Browsers cannot act on your behalf.
However, a browser may leverage the power of a webbot to do many things that it could not do alone. Let’s look at some real-life examples of how browser limitations were leveraged into actual webbot projects.
TrackRates.com (http://www.trackrates.com, shown in Figure 2-1) is a website that deploys an army of webbots to aggregate and filter hotel room prices from travel websites. By identifying room prices for specific hotels for specific dates, it determines the actual market value for rooms up to three months into the future. This information helps hotel managers intelligently price rooms by specifically knowing what the competition is charging for similar rooms. TrackRates.com also reveals market trends by performing statistical analysis on room prices, and it tries to determine periods of high demand by indicating dates on which hotels have booked all of their rooms.

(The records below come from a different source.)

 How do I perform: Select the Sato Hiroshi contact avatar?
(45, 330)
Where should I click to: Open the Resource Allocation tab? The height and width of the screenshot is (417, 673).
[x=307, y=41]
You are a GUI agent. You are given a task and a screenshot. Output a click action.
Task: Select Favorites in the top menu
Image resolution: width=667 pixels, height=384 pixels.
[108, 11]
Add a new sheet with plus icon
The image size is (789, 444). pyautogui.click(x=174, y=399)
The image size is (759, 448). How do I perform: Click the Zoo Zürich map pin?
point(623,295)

I wrote TrackRates.com to help hotel managers analyze local markets and provide facts for setting room prices. Without the TrackRates.com webbot, hotel managers either need to guess what their rooms are worth, rely on less current information about their local hotel market, or go through the arduous task of manually collecting this data.
WebSiteOptimization.com (http://www.websiteoptimization.com) uses a webbot to help web developers create websites that use resources effectively. This webbot accepts a web page’s URL (as shown in Figure 2-2) and analyzes how each graphic, CSS, and JavaScript file is used by the web page. In the interest of full disclosure, I should mention that I wrote the backend for this web page analyzer.
The WebSiteOptimization.com webbot analyzes the data it collects and offers suggestions for optimizing website performance. Without this tool, developers would have to manually parse through their HTML code to determine which files are required by web pages, how much bandwidth they are using, and how the organization of the web page affects its performance.
Pokerbots, webbots that play online poker, are a response to the recent growth in online gambling sites, particularly gaming sites with live poker rooms. While the action in these pokers sites is live, not all the players are. Some online poker players are webbots, like Poker Robot, shown in Figure 2-3.
Webbots designed to play online poker not only know the rules of Texas hold ’em but use predetermined business rules to expertly read how others play. They use this information to hold, fold, or bet appropriately. Reportedly, these automated players can very effectively pick the pockets of new and inexperienced poker players. Some collusion webbots even allow one virtual player to play multiple hands at the same table, while making it look like a separate person is playing each hand. Imagine playing against a group of people who not only know each other’s cards, but hold, fold, and bet against you as a team!
Obviously, such webbots that play expert poker (and cheat) provide a tremendous advantage. Nobody knows exactly how prevalent pokerbots are, but they have created a market for anti-pokerbot software.